Гириш был потрясен. Когда он ушел, Рамакришна тихо сказал своим изумленным ученикам:
– Он очень благочестив к господу.
По просьбе Гириша он пошел посмотреть на его игру в театре в Калькутте. Гириш был тщеславен и добивался похвалы. Рамакришна сказал ему.
– Мой сын, ваша болезнь – горбатая душа.
Взбешенный Гириш осыпал его бранью. Рамакришна благословил его и ушел. На следующий день Гириш стал умолять о прощении. Он привязался к Рамакришне, но никак не мог отказаться от пьянства. Рамакришна никогда этого и не требовал. Именно поэтому Гириш сам отказался от вина. Рамакришна внушил ему чувство свободы.
Но этого было недостаточно. Рамакришна говорил ему, что не делать зла – слишком отрицательная добродетель. Нужно приблизиться к богу. А Гириш на это не способен. Никогда он не мог подчиниться никакой дисциплине. В отчаянии он сказал, что предпочитает самоубийство размышлениям и молитве…
– Я не прошу у вас многого, – сказал Рамакришна. – Одну молитву перед едой. Одну молитву перед сном. Неужели вы и этого не можете?
– Нет. Я ненавижу рутину. Я не могу молиться, погружаться в раздумье. Я не могу думать о боге даже минуту!
– Хорошо, – сказал Рамакришна. – Если вы хотите видеть господа и если вы, однако, не желаете сделать ни одного шага к нему, то не хотите ли вы доверить это мне? Я буду молиться за вас. Продолжайте вашу жизнь!.. Но внимание! Обещайте мне жить впредь совершенно во власти божьей…
Гириш согласился, не предусмотрев всех последствий. Это означало жить без единого личного желания, во власти внутренних сил, подобно листу, колеблемому ветром, или же котенку, которого мать с таким же успехом может отнести на ложе короля, как и в ящик с нечистотами. Он должен был принять все и ни о чем не спрашивать. Это было нелегко. Гириш старался честно держать свое слово. Но однажды он сказал:
– Да, я хочу сделать это.
– Что вы сказали! – воскликнул строго Рамакришна. – У вас больше нет воли, чтобы сделать или не сделать. Вспомните, вы все доверили мне. Вы поступаете согласно тому, что хочет в вас господь. Я молюсь за вас; но мои молитвы ни к чему не приведут, если вы не откажетесь от всякой инициативы.
Гириш покорился.
И результатом этой дисциплины было то, что через некоторое время он осуществил отречение от своего «я» и был принят богом.
Он не отказался, однако, от своей профессии драматурга и актера, и Рамакришна и не желал этого.
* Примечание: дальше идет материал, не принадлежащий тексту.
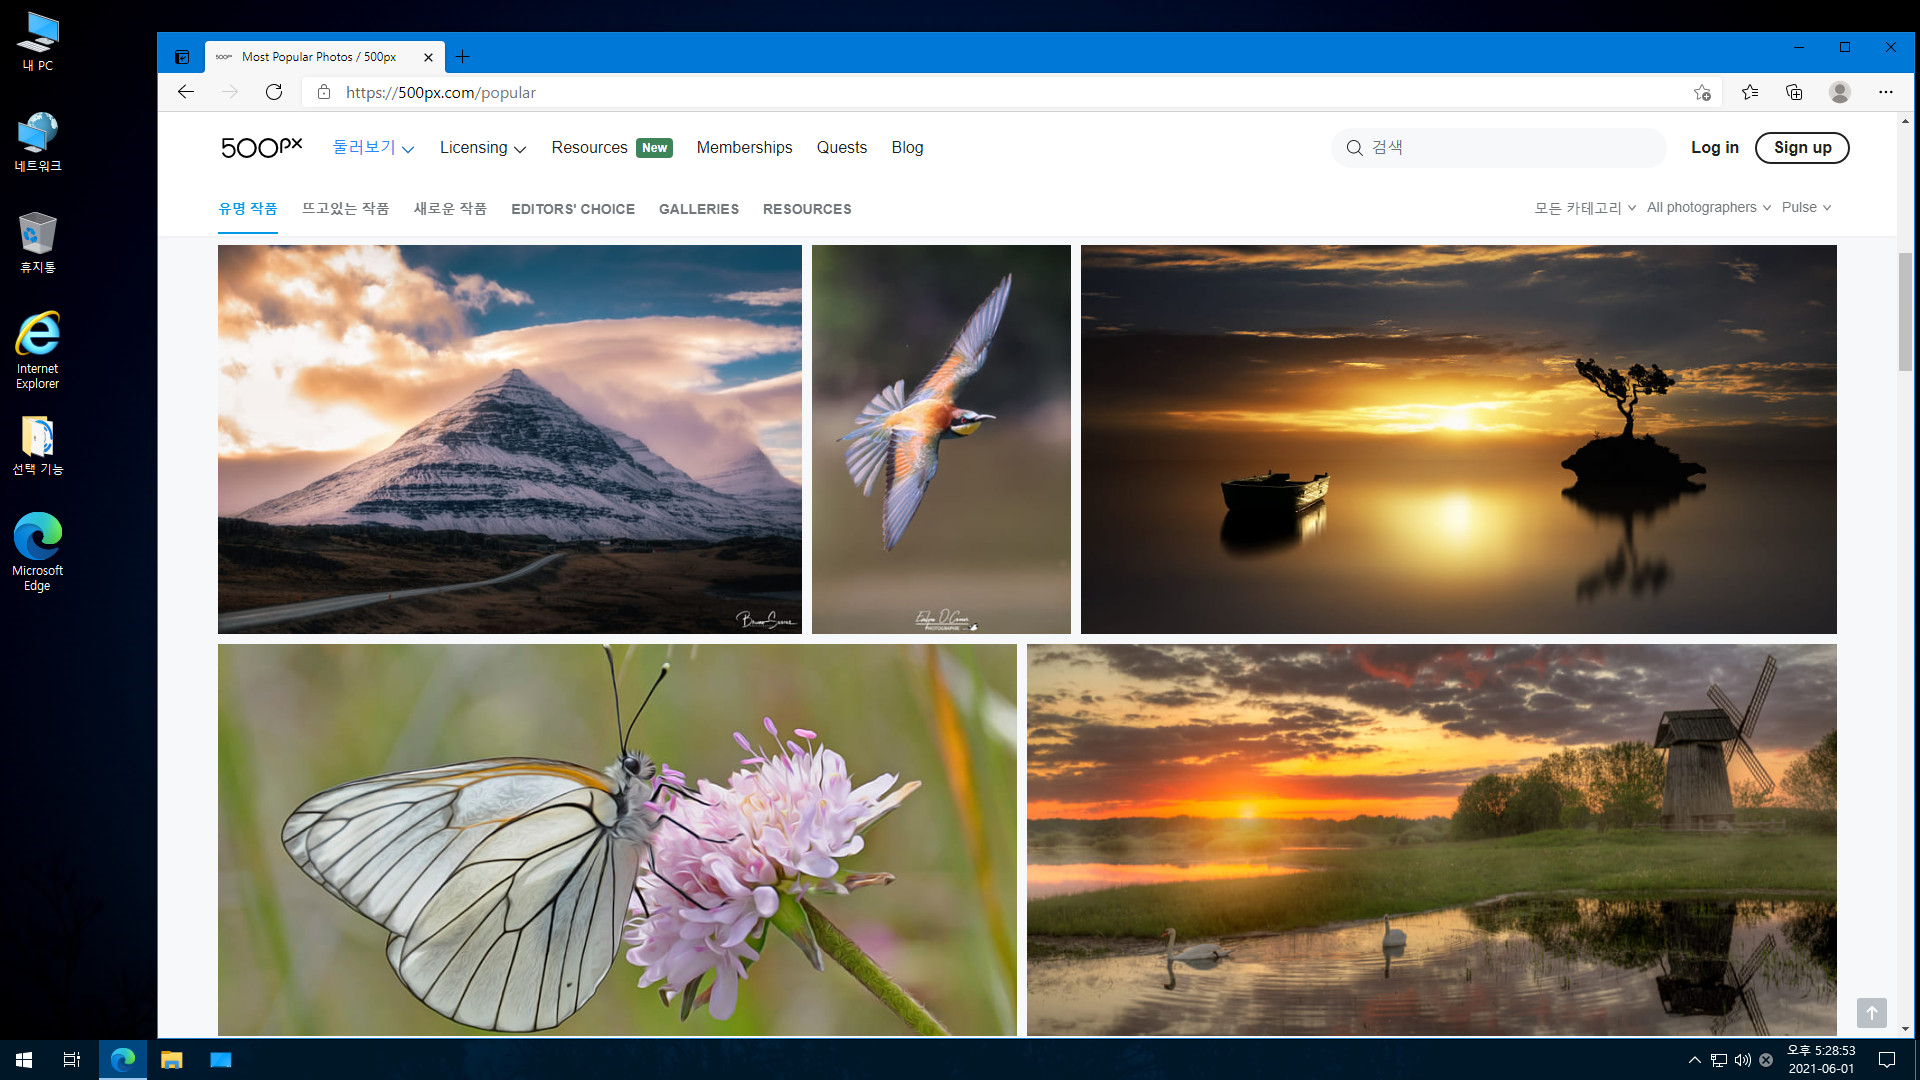Select the GALLERIES tab
Viewport: 1920px width, 1080px height.
tap(699, 208)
Но он ее очистил. Он был первым, кто ввел женщин на бенгальскую сцену. И теперь он спасал от нищеты многих несчастных девушек и поднимал их; впоследствии он направлял их в монастырь Рамакришны. Он стал одним из наиболее верующих последователей учителя и самым замечательным его учеником в миру. Несмотря на его откровенность и едкий юмор, он пользовался уважением и почетом среди учеников, живших в обители, и после того, как их учитель умер.
Умирая, он сказал:
– Безумное стремление к материальному – устрашающая завеса. Убери ее с моих глаз, Рамакришна!!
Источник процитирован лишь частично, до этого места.